37 internautes sur 37 ont trouvé ce commentaire utile 
UNDERSTANDING Japanese food 1 septembre 1996
Par Un client - Publié sur Amazon.com
Format: Relié
While there are certainly recipes in this book, the author
does not barrage you with hundreds of impossible to
replicate dishes. Instead, this is the book to read if you
wish to undersdand what Japanese food is and is not, and
how to bring Japanese home cooking into your own home.
This is a book to read, cover to cover, not one to pick
up for the purpose of grabbing a couple of recipes.
Of all the cookbooks I own, this is the first
international cookbook that really gave me an
understanding of WHAT it was that I was preparing.
And that is more important than any recipe
33 internautes sur 33 ont trouvé ce commentaire utile 
One of the best cookbooks I own. 8 juin 2006
Par Nick Kallen - Publié sur Amazon.com
Format: Relié
A great cookbooks is not merely a set of recipes but a treatise on the art of cookery. A Simple Art is, quite simply, a great cookbook--equal to anything written by Julia Child, Paula Wolfert, Alice Waters, and so on. I consider it as indispensible as anything in my cookbook collection, even reference works by Harold McGee and the like. And I don't even cook Japanese food!
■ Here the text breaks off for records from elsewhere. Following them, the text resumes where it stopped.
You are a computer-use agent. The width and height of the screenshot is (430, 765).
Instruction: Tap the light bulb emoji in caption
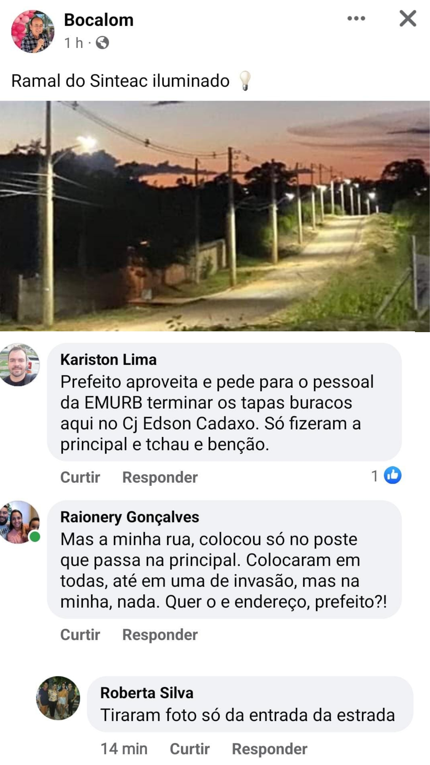click(x=245, y=81)
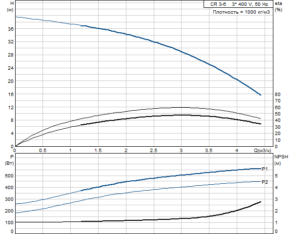The width and height of the screenshot is (289, 234).
Task: Click the P (Вт) power axis label
Action: [x=10, y=160]
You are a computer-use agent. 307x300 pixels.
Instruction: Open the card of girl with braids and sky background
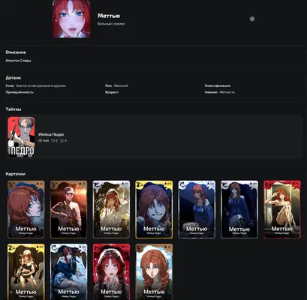[154, 272]
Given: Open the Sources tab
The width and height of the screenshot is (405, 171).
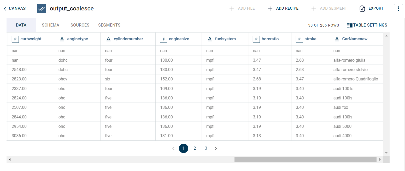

The first half of the book is mainly partitioned into chapters by cooking technique: a chapter on steaming, on simmering, on grilling, and so forth. Each chapter begins with a very thorough essay on the equipment you need and the dos and don'ts of the technique. The quality of advice here is rarely equalled by any other cookbook.

There's a spectacular chapter on scaling, gutting, and fileting fish, and dressing chicken. There are elaborate diagrams for four fileting techniques for both roundfish and flatfish. I have seen no other book on fish cookery (as comprehensive as Mark Bittman's and Alan Davidson's books are) that can compare to this book's thoroughness in fish prep. It's not just cutting, but there are dozens of techniques, from various methods of salting to blanching that I've seen nowhere else. Many ingredients in the book beyond fish are treated with similar thoroughness. The chapter on grilling has over a dozen techniques on how to skewer ingredients!
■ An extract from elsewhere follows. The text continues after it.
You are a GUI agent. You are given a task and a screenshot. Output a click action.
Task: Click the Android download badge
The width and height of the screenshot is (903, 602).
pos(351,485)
One of the most impressive aspects of the book is it's obsession with presentation. This is the only book I own that elaborates a systematic approach to dressing the plate. Recipes are not just concluded with an afterthought of "this dish looks great garnished with X". Rather, the text addresses each ingredient and the cooking technique concerning the how's and why's of presentation. This is, perhaps, a peculiarly Japanese phenomenon: an obsession with presentation matched by an obsession with systemization and rule-following. But is a wisdom, and technique, that can be easily adapted to any cuisine.

There are so many other wonderfully thorough discussions in the book. The author goes into some detail about the construction of meals--that is, of how one puts together a succession of courses to create a harmonious whole. This is a fascinating cookbook, a must have for the cookbook obsessed. It's a great reference work covering topics of cookery overlooked by many of the great cookbooks in English. Yes, this is a book about Japanese cuisine, but the knowledge here applies well beyond it.